If the called method has no specifications, then no other assumptions are introduced describing the behavior of the method. This will limit the conclusions that can be drawn, because the only connection between the value of a method call in one program state and the value in another program state is the definition of the value through the method’s specifications.
JML allows annotations to appear in the body of a method as well; assert statements are one example. These are translated in the same way as pre- and postconditions; they simply use the appropriate state constant. Since loops are partially unrolled by ESC/Java, they can be handled without additional special treatment.

If there is more than one instance of the same method call within a given program state, those calls are translated in the same way, enabling the prover to identify their return values as equal (even in the absence of specifications). If a method call in the postcondition occurs within an argument of \old, indicating that it is to be evaluted in the pre-state, then it will be translated using the state constant for the pre-state.

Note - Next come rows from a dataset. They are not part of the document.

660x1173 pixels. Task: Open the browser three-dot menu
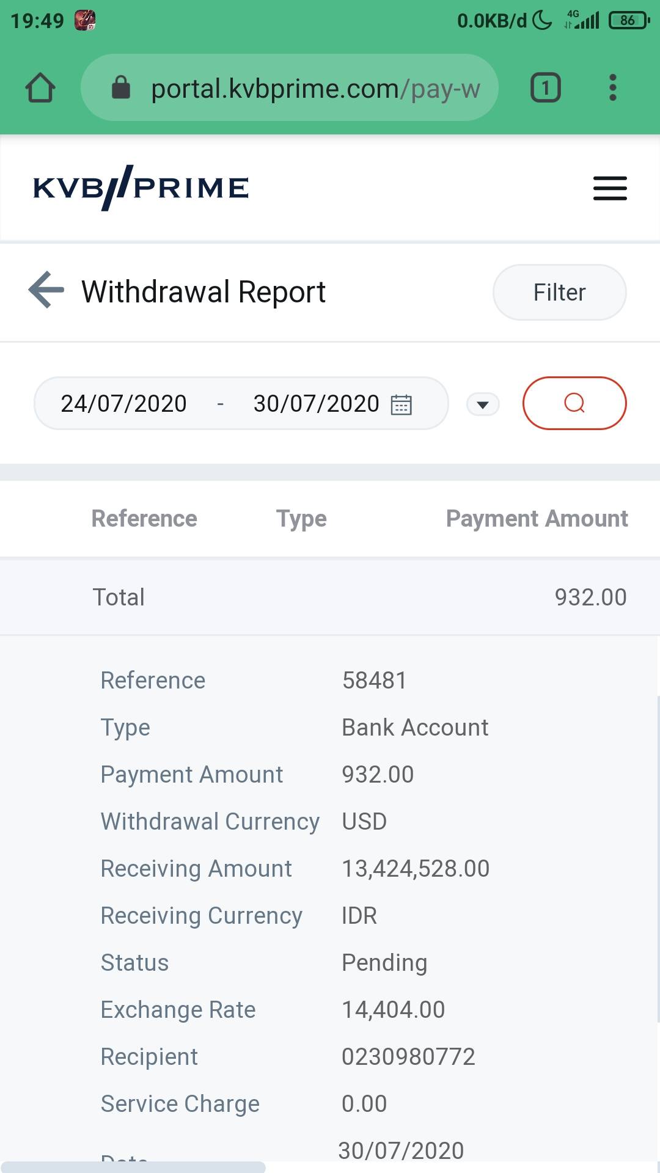(x=612, y=87)
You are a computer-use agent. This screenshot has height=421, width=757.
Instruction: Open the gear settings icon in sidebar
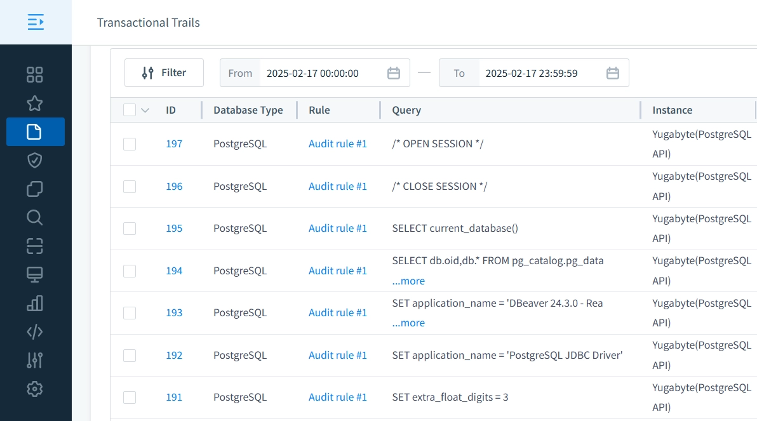tap(35, 389)
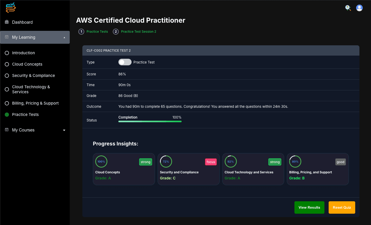Click the Dashboard briefcase icon

click(7, 22)
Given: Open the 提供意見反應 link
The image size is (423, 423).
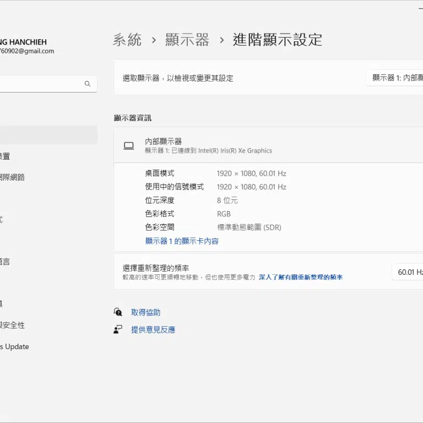Looking at the screenshot, I should (x=153, y=330).
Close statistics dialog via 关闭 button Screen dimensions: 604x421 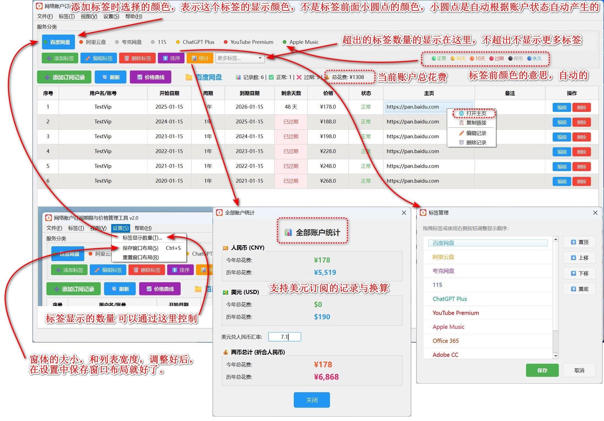tap(312, 400)
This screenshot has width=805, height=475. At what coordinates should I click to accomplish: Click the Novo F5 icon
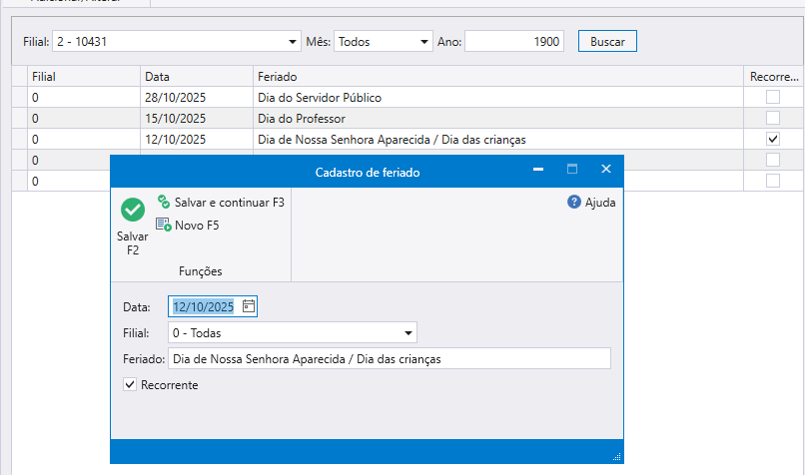pyautogui.click(x=164, y=226)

Appendix A contains a discussion of the details of an actual example translation.

An issue: are pure methods deterministic?

Using method invocations within annotations raises another issue: what is the relationship between the results of two different invocations (in annotations) of a pure method that occur within the same program state?⁷ That is, can we assume that assert m() == m(); will succeed? The value of a method such as m() is constrained by the method’s postconditions but may not be constrained to a single value. Assuming that the assertion above will be true (if the value of m() is defined) corresponds to assuming that the method execution is deterministic and not dependent on hidden volatile variables. In most specification situations it would be quite difficult to specify straightforward behavior without this assumption. ESC/Java2 currently presumes such deterministic behavior for pure methods; it is easy to model non-determinism for non-pure methods.JML does not have syntax to distinguish deterministic and non-deterministic methods.

This distinction is only relevant to those methods used in annotations, since we want assertions such as the one above to be valid in annotations. Reasoning about Java methods themselves is performed using only the method’s explicit specifications.

One situation in which m() == m(); ought to be false is when m() returns a newly allocated object. The two invocations ought to produce two distinct instances of the appropriate type. Since the program state does change because of the method call, at least in that the heap is changed, one can debate whether m() ought to be considered pure. JML currently allows this fairly common situation to be considered pure; various functions (e.g. toString()) that return String objects are good examples of methods that are pure except for allocation and would not satisfy the above equality.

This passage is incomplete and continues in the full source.